Когда их осветил первый всполох факелов, Туанетта взглянула на Джимса. Она боялась только за него. Ее Тайога не убьет, не позволит, чтобы пламя коснулось ее. Она знала это так же твердо, как и то, что Огненная Дорога ожидает их. Джимс повернулся к девушке и ободряюще улыбнулся.
Воины двигались по-прежнему медленно. Они были похожи не на людей из плоти и крови, а на бесчувственных призраков. Высоко подняв голову, расправив плечи, плотно сжав челюсти, выступали они между двумя рядами соплеменников, словно отправляя погребальный обряд. Незаметно для себя Джимс подхватил ритм их шагов, и вскоре разверстая пасть огненного чудовища поглотила отряд.
И вновь все погрузилось в тишину, прерываемую только мерным топотом ног, треском и шипением горящей смолы, дыханием множества людей. Ни слово, ни крик, ни протянутые в нетерпении руки матери, ни взмах руки возлюбленной, ни имя, сорвавшееся с уст жены, не нарушали суровости триумфального шествия воинов Тайоги. Эта живая картина деталь за деталью выжигалась в мозгу Туанетты. Девушка видела пристальные взгляды мужчин, женщин, мальчиков, девочек, младенцев — в их глазах светились не злоба, не желание причинить боль, но нескрываемое любопытство, почти дружелюбие. Вдруг у Туанетты защемило сердце: она увидела обращенное к ней с улыбкой грустного привета на губах белое лицо в обрамлении массы волос, отливающих золотом в факельном свете. В обеих шеренгах стояли белые женщины, и одна из них, такая же молодая девушка, как сама Туанетта, радостно махала ей рукой. Молодой индеец украдкой взглянул на нее, и глаза их на мгновение встретились.

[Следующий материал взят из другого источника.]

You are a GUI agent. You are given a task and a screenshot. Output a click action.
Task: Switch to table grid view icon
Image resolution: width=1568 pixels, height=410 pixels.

— Опичи! — тихо позвала Туанетта, и девушка чуть не бросилась к ней. — Опичи-Малиновка!
Туанетта произнесла полное имя белокожей возлюбленной Шиндаса, и в этих двух словах излилась ее надежда, почти уверенность в том, что любовь и счастье живут даже там, где она ожидала встретить только мрак и трагедию.
Смоляные факелы громко трещали, языки пламени плясали па ветру, но ни одна искра не упала на пленников. Никто не метнул в них злобного взгляда, никто не сжал кулаков, не поднял руки. Все, что слышала Туанетта на земле своих близких, было ложью. Индейцы убивали врагов на войне, по ни над кем не издевались, никого не подвергали пыткам. Они не вырывали глаза, не протыкали живых людей острыми прутьями. Они были такими же мужчинами, женщинами и детьми, как все другие мужчины, женщины и дети. Туанетта понимала, что открытие это она сделала с некоторым опозданием.
Но если бы она расслышала приглушенный шепот по обеим сторонам прохода, то могла бы сделать еще одно важное открытие.» Это — дочь Тайоги. Это — дух Сои Ян Маквун, возвращенный нам во плоти. Вместе с ней к нам вернется удача, засияет солнце, придут радость и свет — ведь Сои Ян Маквун вернулась из пруда, из смерти, чтобы снова жить среди нас «.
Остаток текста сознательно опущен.